1. Is hypercholesterolemia genetic?

Yes, there is in fact a form of hereditary hypercholesterolemia that is transmitted from a generation to another. This hereditary disease, called familial hypercholesterolemia, causes cholesterol levels—specifically LDL (low density lipoprotein) or “bad” cholesterol—to increase in the blood from birth. In the majority of cases, familial hypercholesterolemia is linked to a defect of the LDLR gene that affects the LDL receptors on the outer cells. These receptors are responsible for removing the LDL cholesterol from the blood and moving it into the cells. When these receptors are missing or deficient, the bad cholesterol increases in the blood and is deposited inside the arteries. The consequences can be very serious: angina, stroke, sudden death, etc. In fact, people who suffer from familial hypercholesterolemia are at greater and earlier risk of suffering from a heart disease than the rest of the population. Early prevention is the key to reducing the consequences of high cholesterol. In Quebec, familial hypercholesterolemia affects one person in 250 and spikes to one in 80 in the Saguenay–Lac-St-Jean region.

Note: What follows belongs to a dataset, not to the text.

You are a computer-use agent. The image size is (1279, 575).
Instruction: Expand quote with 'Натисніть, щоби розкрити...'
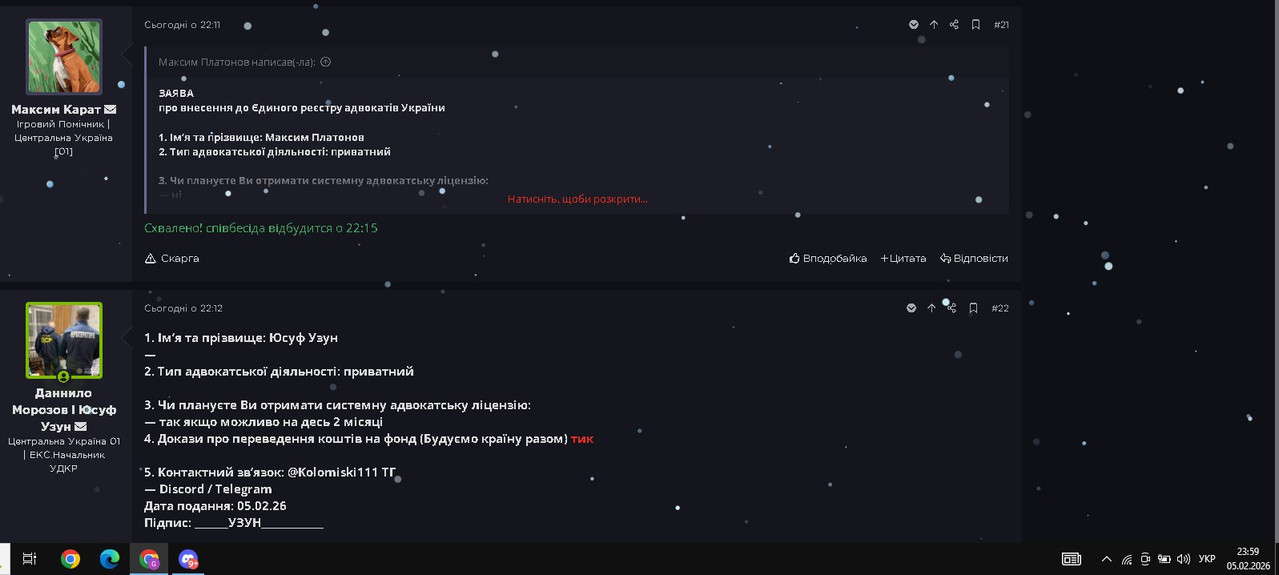pos(577,199)
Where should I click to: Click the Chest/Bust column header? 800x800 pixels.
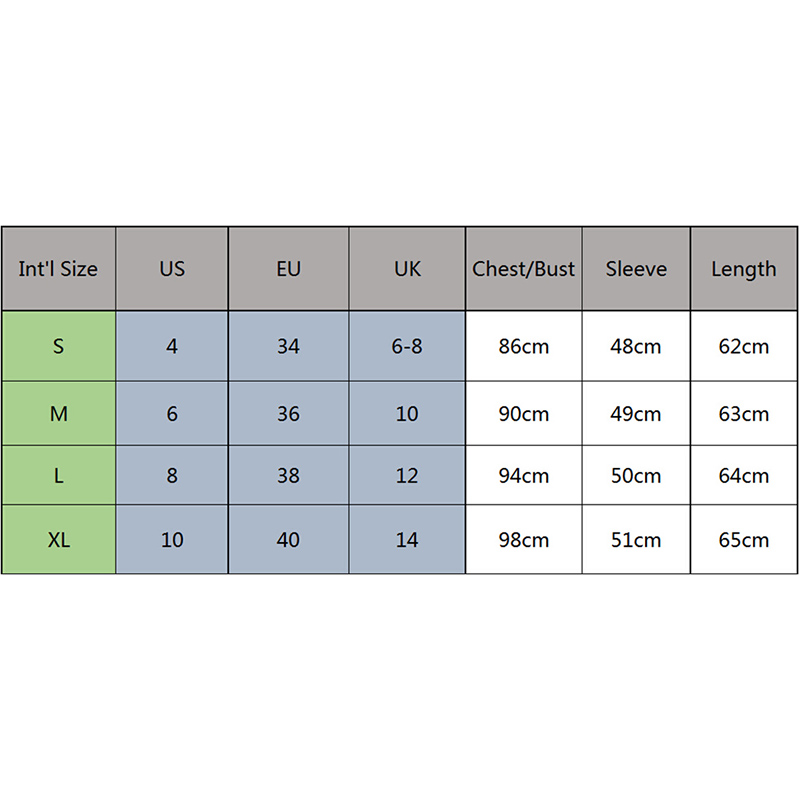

2. Are women really more at risk for high cholesterol after menopause?

They are, yes! Before menopause, women have a much more favourable lipid profile than men. The natural production of estrogen helps keep cholesterol levels in check, which could explain why cardiovascular diseases are relatively rare among women before 50 years old. Everything changes with menopause, however. When estrogen production slows down, women become more at risk for hypercholesterolemia. The reduction of estrogen levels increases the levels of LDL cholesterol (also called “bad” cholesterol) and triglycerides, while reducing levels of HDL cholesterol (known as “good” cholesterol). Unfortunately, all these lipid profile changes place women at increased risk for heart diseases and strokes.

3. Is it possible to stop cholesterol medication once normal levels have been achieved?

Absolutely not! Hypercholesterolemia medications (that lower cholesterol levels) do not cure hypercholesterolemia but rather work consistently to manage your levels throughout the treatment. If you stop taking them, your cholesterol levels can rise, putting you at increased risk for heart diseases and strokes. This is why medical treatment of cholesterol is long-term, especially if healthy lifestyle habits don’t have a positive impact. Also, you will notice that, after taking your medication for several months, your cholesterol levels will be significantly lower, maybe even back to normal, so it’s important to keep taking your medication while maintaining a healthy lifestyle (quitting smoking, adopting a healthy diet, exercise, etc.). In any case, always ask for your pharmacist’s advice.